The legal moralism people apply to immigration is absurd, especially in the United States. We have purposefully made it impossible to do the right thing, so we can rejoice in punishing those who do it "wrong". It's shameful, in my opinion.

nxor•51m ago
It should be telling that a great portion of these people are young men, and young men from certain regions view women, minorities, and ideas like honesty and fairness much differently. Europe is facing this right now. What are you suggesting? All of India moves to the US? Are you even aware they'd do that if they could? That is _not_ practical.
spprashant•1h ago
The US is doing something right if so many people are ready to wait in limbo for decades of the one life they get on this planet.

For people on employment visas - they are one economic downturn away from everything being undone. They ll get 60/90 days to leave the life and relationships they have spent years building.

nxor•59m ago
All true but isn't our quality of life built on mines in Africa (car batteries and phone batteries) and sweatshops in China and co (much of our clothes)? To what degree does that reinforce that other countries have lower quality of life? Then again, this isn't specific to just the US.
testing22321•54m ago
Billions of people around the world live in poverty without running water or power, let alone economic opportunities.

Saying the US is doing something right because people want to immigrate there is setting the bar very low.

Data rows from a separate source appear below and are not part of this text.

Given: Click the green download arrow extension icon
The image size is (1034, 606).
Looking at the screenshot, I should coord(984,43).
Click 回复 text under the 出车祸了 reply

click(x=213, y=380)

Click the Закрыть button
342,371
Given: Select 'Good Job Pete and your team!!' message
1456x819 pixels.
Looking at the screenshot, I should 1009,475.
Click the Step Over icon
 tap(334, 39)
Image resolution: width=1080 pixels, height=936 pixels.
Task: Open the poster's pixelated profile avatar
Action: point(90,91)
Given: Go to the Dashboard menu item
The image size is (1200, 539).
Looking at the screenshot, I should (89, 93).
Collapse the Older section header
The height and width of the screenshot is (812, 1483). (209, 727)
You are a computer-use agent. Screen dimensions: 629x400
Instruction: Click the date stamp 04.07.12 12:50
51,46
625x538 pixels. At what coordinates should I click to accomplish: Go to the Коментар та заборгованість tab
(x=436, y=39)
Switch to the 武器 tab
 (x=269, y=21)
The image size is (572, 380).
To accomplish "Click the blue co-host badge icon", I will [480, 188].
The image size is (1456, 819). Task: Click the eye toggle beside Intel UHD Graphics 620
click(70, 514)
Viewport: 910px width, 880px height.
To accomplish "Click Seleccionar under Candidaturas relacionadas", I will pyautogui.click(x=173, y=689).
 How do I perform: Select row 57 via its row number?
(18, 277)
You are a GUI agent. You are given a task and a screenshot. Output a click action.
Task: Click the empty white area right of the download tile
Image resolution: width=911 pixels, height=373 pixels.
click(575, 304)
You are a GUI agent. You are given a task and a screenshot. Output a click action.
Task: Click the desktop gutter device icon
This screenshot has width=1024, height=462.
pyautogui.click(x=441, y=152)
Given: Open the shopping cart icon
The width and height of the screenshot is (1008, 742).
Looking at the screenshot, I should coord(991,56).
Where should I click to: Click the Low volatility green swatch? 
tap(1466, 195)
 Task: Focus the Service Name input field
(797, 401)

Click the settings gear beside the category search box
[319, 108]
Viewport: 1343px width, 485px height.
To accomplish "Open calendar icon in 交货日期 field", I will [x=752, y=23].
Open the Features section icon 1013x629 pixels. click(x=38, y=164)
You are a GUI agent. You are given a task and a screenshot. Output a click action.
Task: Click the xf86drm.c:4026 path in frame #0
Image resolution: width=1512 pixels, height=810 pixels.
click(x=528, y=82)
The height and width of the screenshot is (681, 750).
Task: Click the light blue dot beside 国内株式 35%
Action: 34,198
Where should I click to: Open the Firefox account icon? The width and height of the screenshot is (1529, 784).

Those billions would happily go to any Developed country, and per capita, the US doesn’t have particularly high immigration (Australia is the highest)

glimshe•9m ago
As someone who was in this limbo and eventually became a citizen... It's better than the other options. In particular, I could take my dollar savings back to my home country and I'd still be much ahead of my friends who never tried to come to the US.
scarecrowbob•7m ago
Well, in it's favor the US is one place where the CIA probably won't overthrow the government (the 1963 coup notwithstanding).
O_H_E•46m ago
Speaking of the US, how are TN visas nowadays? Are companies allergic to their paperwork like other visas that are harder to get?
josefritzishere•7m ago
Because this thread is a little spicy, I just want to remind folks that their comments are potentially "discoverable" in a legal situation. So if you comment something disparaging about minorities or immigrants it may haunt you later. Let’s keep it civil.